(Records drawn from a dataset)
===============

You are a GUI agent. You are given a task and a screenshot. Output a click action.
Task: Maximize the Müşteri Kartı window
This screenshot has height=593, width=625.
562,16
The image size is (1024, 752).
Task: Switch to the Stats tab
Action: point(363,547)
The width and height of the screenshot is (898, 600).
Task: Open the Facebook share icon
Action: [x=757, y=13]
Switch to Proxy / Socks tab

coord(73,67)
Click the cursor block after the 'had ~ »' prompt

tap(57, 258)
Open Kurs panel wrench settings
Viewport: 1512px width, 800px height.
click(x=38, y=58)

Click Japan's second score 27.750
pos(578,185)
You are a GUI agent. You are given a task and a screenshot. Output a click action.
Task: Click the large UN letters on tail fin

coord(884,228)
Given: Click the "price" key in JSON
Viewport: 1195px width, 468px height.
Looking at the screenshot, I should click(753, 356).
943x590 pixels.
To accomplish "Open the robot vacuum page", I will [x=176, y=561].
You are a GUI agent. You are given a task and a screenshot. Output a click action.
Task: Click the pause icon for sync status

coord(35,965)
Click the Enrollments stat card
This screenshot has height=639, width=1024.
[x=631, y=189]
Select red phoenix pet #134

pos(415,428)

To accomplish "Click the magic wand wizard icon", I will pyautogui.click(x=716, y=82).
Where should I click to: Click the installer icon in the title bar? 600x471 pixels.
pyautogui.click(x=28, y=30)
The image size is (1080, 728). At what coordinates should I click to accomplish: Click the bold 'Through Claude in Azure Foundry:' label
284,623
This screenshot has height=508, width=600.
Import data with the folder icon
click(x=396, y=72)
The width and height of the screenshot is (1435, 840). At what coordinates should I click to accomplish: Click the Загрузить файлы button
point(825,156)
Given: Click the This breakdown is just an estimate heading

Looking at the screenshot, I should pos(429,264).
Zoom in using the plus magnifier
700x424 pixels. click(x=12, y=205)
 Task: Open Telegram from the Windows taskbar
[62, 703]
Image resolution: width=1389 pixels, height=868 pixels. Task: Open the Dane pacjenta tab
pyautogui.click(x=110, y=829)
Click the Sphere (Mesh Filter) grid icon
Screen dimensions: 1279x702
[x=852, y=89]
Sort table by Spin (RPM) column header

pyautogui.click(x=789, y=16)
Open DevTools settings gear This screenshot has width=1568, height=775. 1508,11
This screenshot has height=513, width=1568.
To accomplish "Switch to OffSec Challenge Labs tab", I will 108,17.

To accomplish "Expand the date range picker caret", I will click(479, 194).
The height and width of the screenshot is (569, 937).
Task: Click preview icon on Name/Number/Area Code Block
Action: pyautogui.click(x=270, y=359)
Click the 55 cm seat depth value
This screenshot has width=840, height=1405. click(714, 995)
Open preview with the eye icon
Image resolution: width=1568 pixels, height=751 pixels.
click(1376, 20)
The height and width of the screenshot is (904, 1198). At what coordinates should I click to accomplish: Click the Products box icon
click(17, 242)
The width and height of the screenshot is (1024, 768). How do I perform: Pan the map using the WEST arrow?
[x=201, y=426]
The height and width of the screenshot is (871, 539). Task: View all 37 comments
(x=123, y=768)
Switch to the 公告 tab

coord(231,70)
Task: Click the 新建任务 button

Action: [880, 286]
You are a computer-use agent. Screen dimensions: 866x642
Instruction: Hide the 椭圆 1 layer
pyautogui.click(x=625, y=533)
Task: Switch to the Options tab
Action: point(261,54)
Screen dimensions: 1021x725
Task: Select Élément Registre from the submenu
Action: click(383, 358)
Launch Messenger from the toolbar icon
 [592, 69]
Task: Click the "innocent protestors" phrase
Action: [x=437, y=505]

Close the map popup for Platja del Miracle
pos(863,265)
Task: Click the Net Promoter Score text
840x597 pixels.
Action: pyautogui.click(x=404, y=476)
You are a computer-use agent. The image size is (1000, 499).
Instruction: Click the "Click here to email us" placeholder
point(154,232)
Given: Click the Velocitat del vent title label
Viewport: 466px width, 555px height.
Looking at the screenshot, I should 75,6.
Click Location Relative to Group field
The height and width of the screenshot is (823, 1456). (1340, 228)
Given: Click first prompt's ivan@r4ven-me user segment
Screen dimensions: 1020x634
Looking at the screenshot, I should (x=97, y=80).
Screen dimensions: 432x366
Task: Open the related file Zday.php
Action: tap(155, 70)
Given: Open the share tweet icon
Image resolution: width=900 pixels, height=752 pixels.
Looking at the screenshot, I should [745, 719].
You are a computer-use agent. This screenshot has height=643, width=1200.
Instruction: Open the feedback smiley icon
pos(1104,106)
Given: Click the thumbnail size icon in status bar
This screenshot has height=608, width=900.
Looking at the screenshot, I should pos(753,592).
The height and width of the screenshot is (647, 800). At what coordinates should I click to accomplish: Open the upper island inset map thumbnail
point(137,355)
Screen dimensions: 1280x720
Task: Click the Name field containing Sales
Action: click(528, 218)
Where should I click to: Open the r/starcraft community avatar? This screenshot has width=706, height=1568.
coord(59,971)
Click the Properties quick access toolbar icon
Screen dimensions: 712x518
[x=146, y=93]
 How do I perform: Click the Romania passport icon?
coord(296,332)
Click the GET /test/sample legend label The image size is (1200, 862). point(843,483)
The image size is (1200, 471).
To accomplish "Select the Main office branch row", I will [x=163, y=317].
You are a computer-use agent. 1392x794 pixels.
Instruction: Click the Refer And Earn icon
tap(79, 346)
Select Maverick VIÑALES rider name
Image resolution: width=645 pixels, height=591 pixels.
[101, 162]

===============

WORK TO COMPLETE = The word to find is "agent". Copy every line of the records that holds it.

ANSWER BOX =
You are a GUI agent. You are given a task and a screenshot. Output a click action.
You are a GUI agent. You are given a task and a screenshot. Output a click action.
You are a GUI agent. You are given a task and a screenshot. Output a click action.
You are a computer-use agent. Screen dimensions: 866x642
You are a computer-use agent. The image size is (1000, 499).
You are a computer-use agent. This screenshot has height=643, width=1200.
You are a computer-use agent. 1392x794 pixels.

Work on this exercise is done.